> [Task directions] The exercise calls for the lines from the one containing "The image size is (1234, 694)." to the end of the data below to be output exactly, pictures excluded.

> [Recorded data]
========

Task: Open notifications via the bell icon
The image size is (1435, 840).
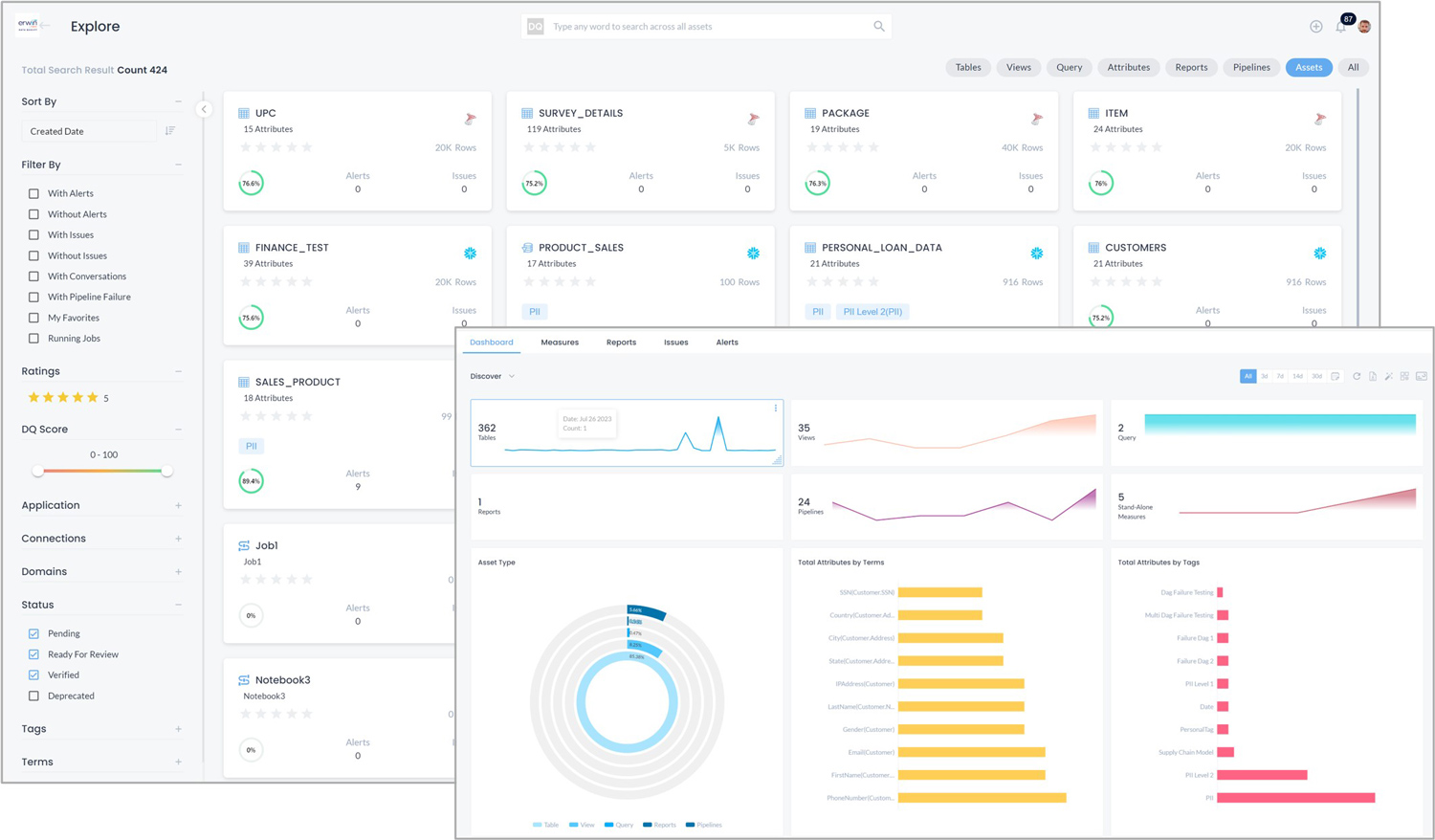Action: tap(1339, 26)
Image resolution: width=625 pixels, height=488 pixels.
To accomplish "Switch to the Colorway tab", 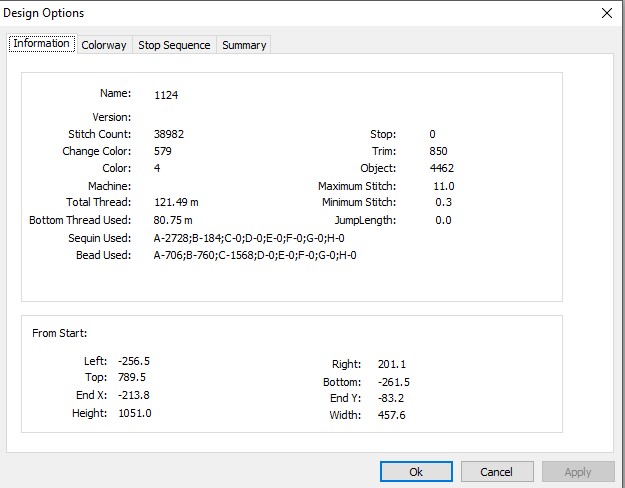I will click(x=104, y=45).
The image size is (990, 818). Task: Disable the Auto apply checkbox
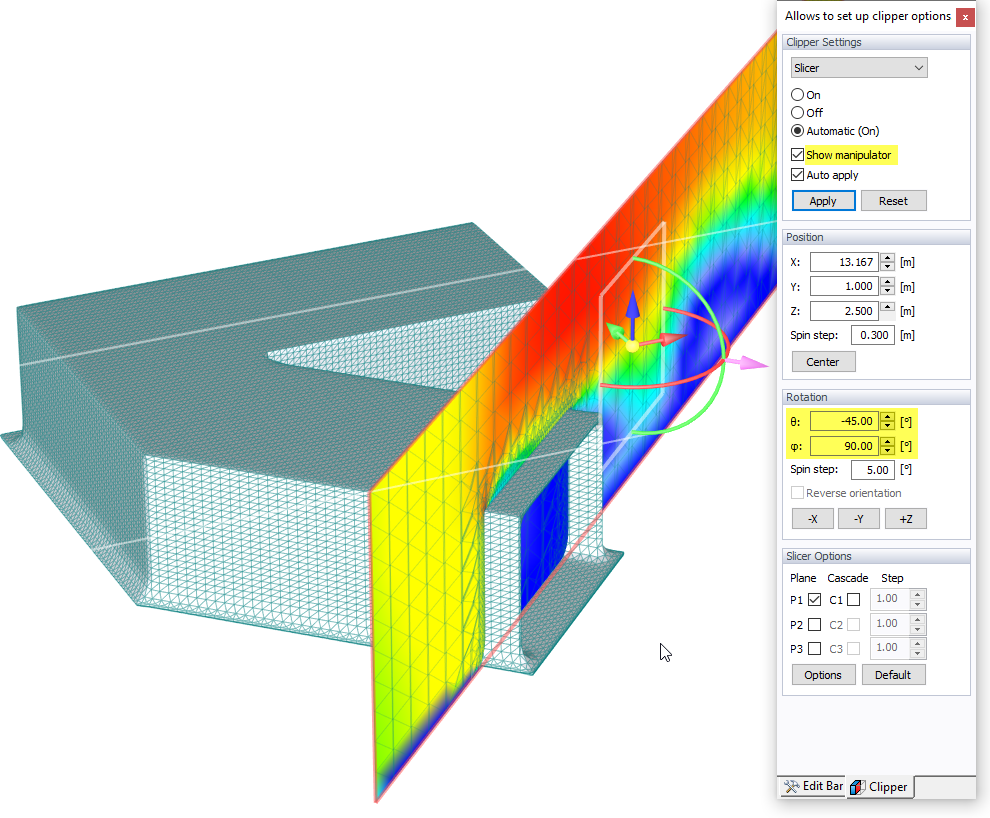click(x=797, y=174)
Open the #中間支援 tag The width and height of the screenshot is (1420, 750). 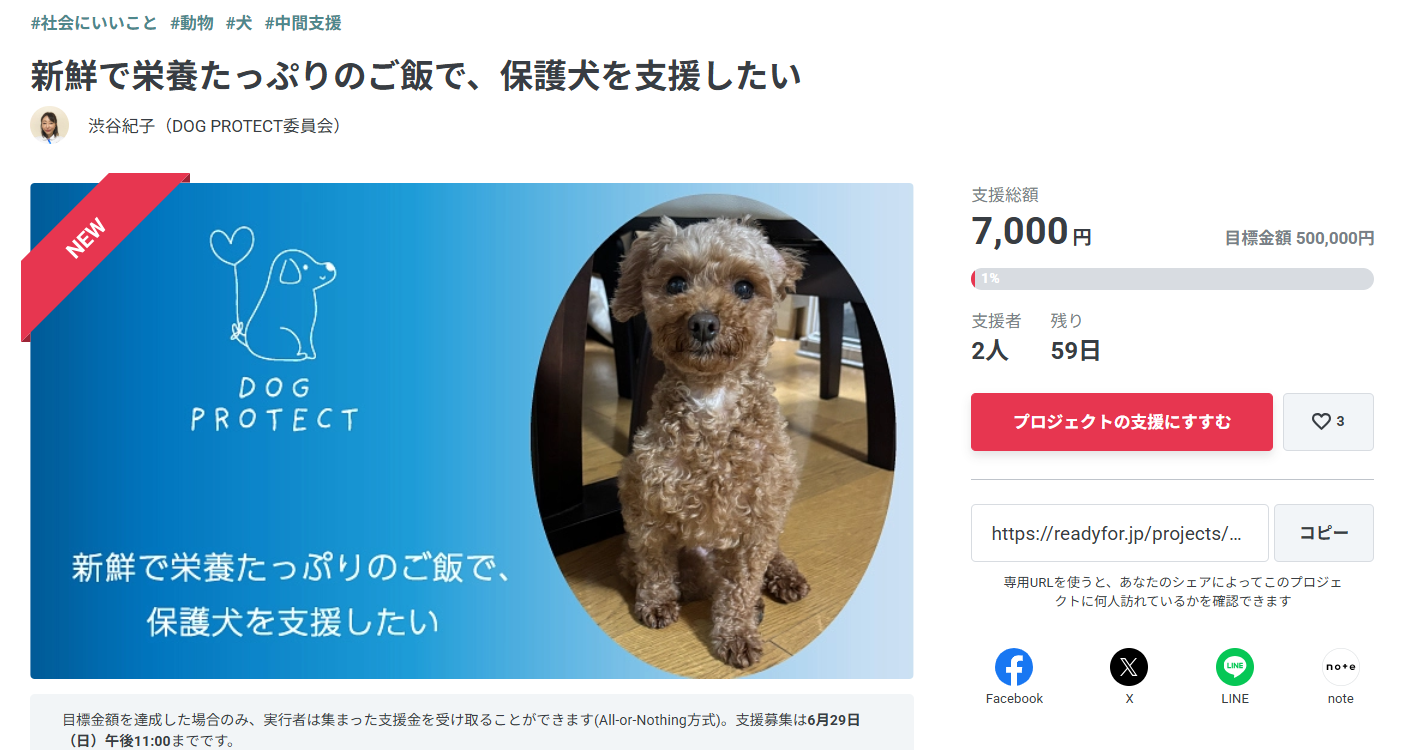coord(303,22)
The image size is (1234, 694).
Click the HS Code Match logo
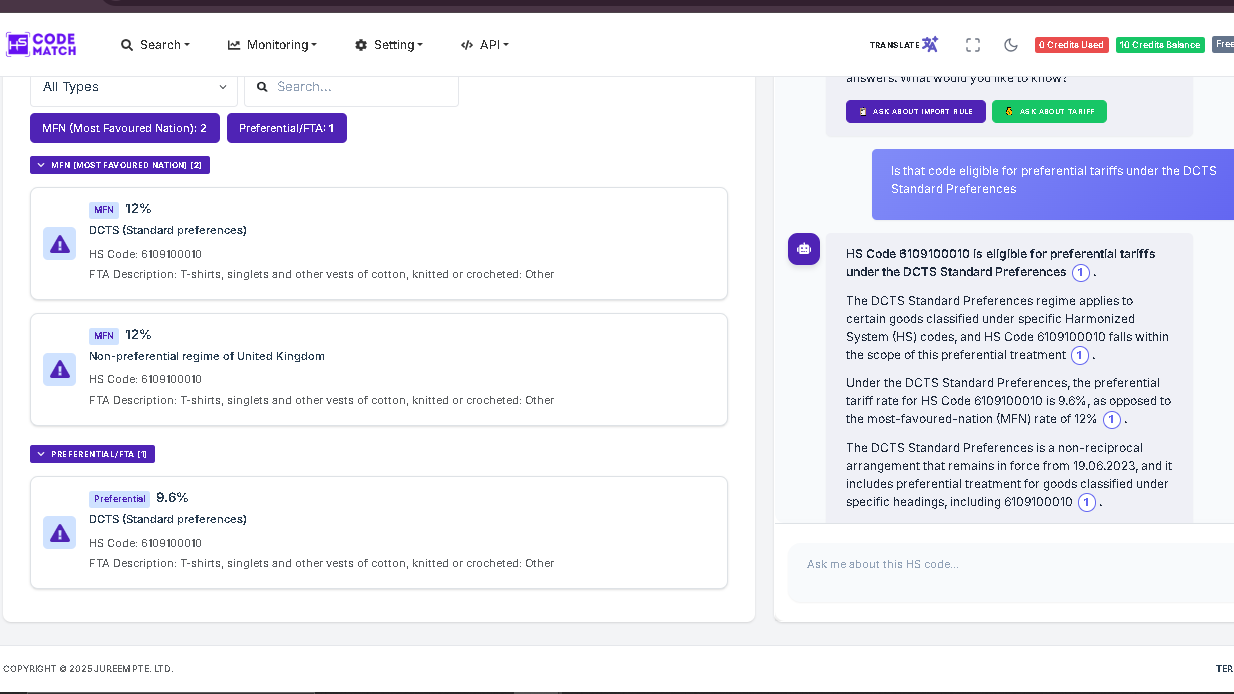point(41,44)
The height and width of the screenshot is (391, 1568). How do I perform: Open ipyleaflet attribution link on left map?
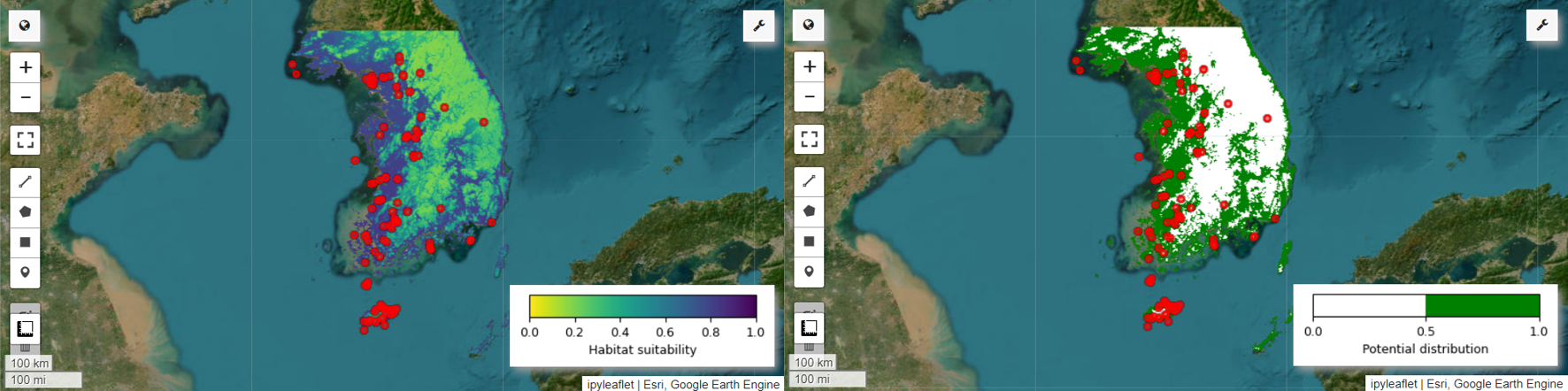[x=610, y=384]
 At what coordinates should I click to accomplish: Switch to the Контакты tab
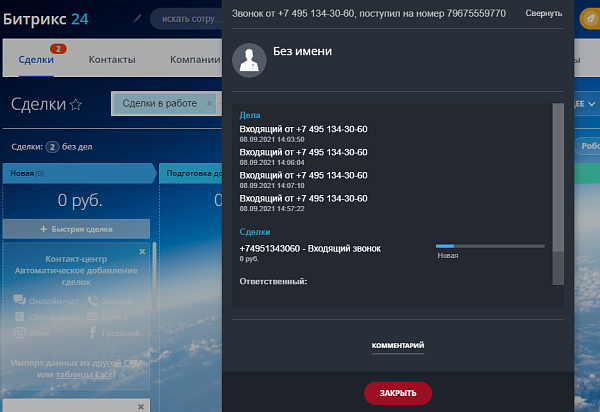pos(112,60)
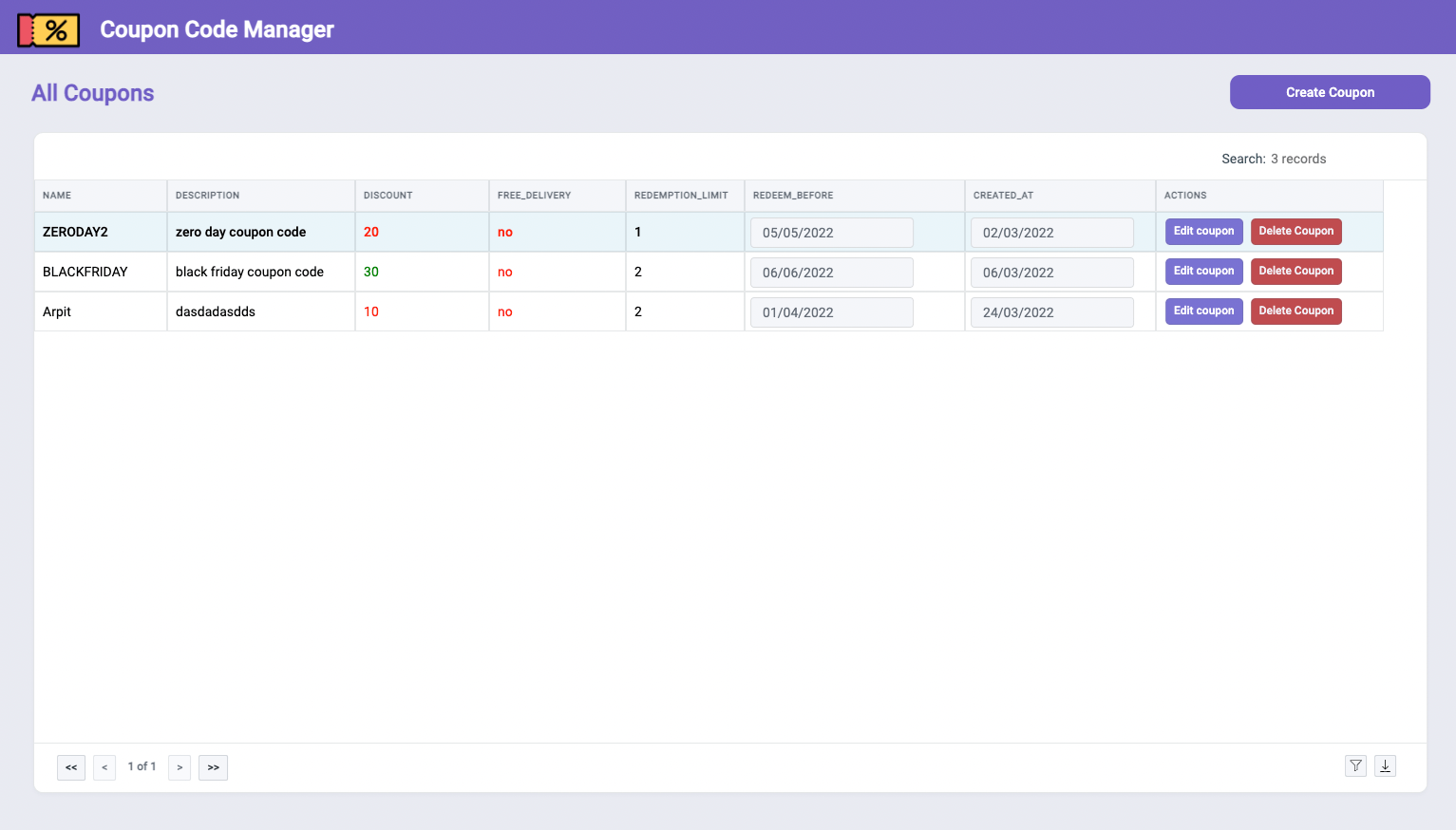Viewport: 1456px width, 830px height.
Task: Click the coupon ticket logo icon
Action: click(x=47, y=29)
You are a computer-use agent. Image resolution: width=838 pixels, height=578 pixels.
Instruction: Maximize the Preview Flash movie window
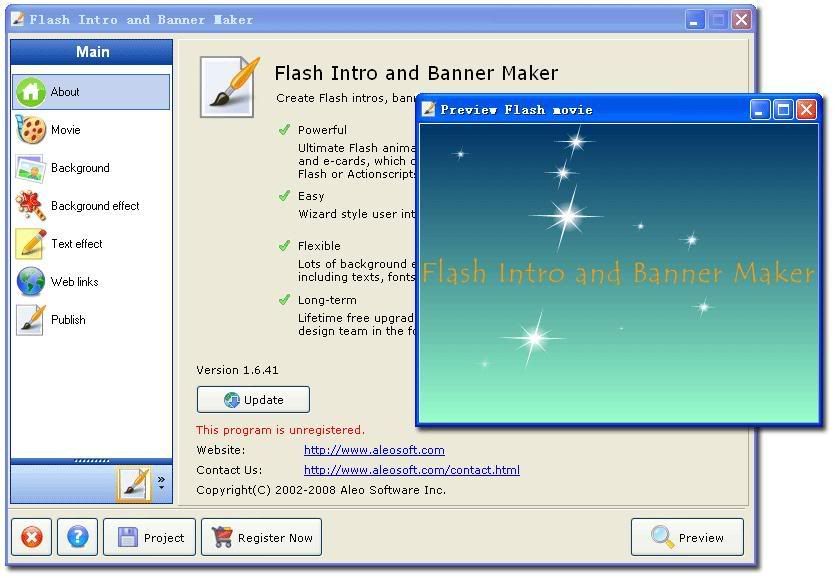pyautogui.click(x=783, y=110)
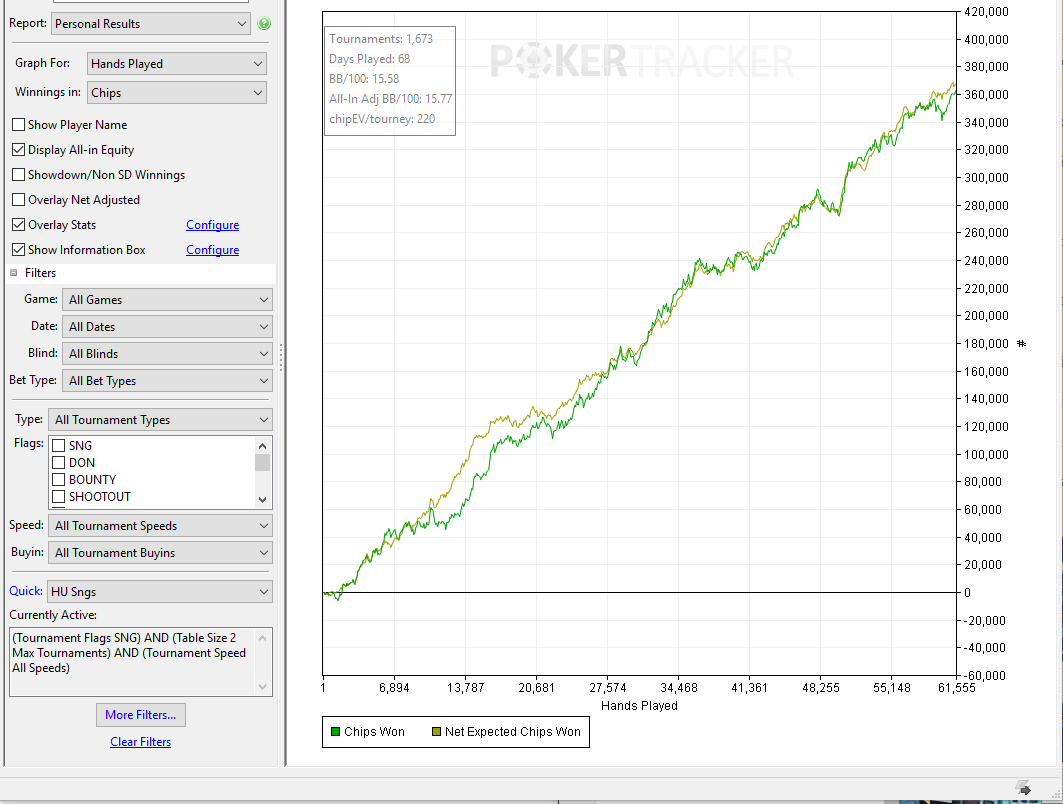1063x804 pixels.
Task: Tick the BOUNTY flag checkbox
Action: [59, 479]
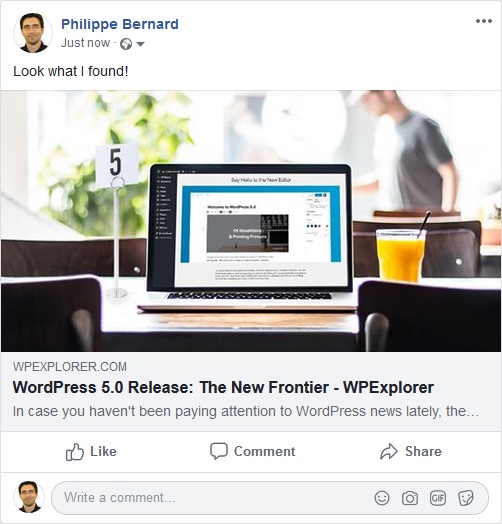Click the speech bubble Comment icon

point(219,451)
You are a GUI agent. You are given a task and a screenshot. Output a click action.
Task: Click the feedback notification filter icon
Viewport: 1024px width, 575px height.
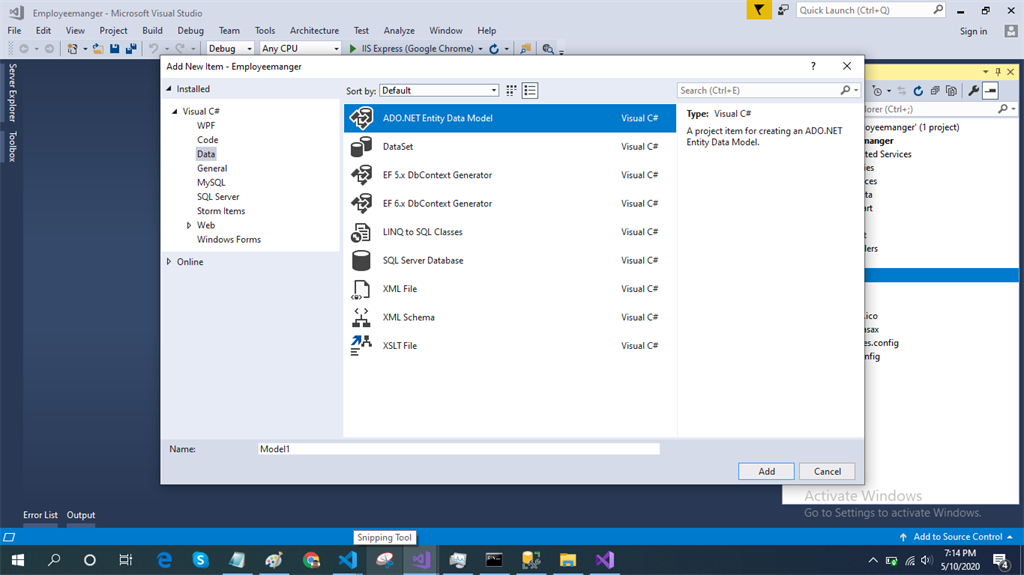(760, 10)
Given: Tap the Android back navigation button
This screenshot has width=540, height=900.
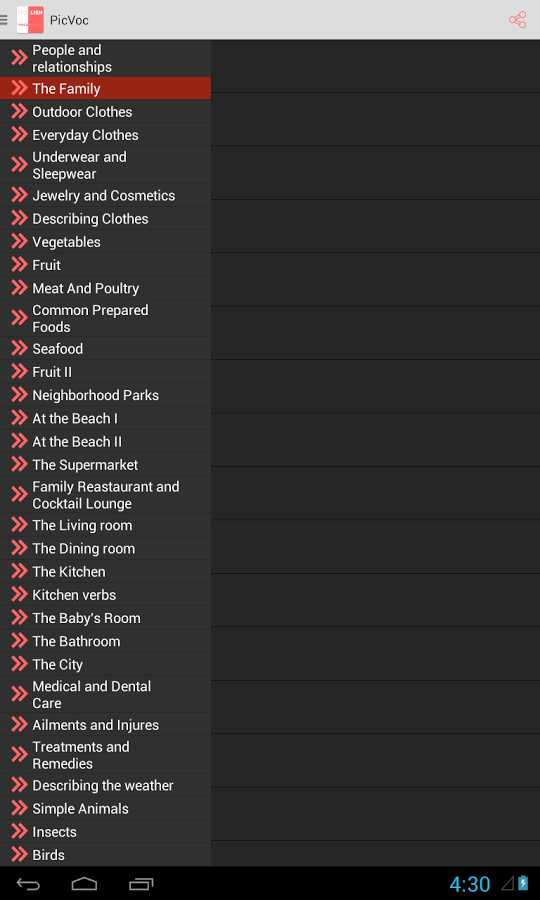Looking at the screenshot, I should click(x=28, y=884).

========

> [Solved problem]
The image size is (1234, 694).
Click the HS Code Match logo
point(41,44)
The height and width of the screenshot is (391, 1568). How do I perform: Open ipyleaflet attribution link on left map?
[x=610, y=384]
 At what coordinates should I click to accomplish: Switch to the Контакты tab
pos(112,60)
Viewport: 1456px width, 830px height.
Task: Click the coupon ticket logo icon
Action: click(x=47, y=29)
You are a computer-use agent. Image resolution: width=838 pixels, height=578 pixels.
Instruction: Maximize the Preview Flash movie window
pyautogui.click(x=783, y=110)
1063x804 pixels.
Task: Tick the BOUNTY flag checkbox
Action: [59, 479]
Click the speech bubble Comment icon

point(219,451)
You are a GUI agent. You are given a task and a screenshot. Output a click action.
Task: Click the feedback notification filter icon
Viewport: 1024px width, 575px height.
(760, 10)
Given: Tap the Android back navigation button
This screenshot has width=540, height=900.
Looking at the screenshot, I should click(x=28, y=884).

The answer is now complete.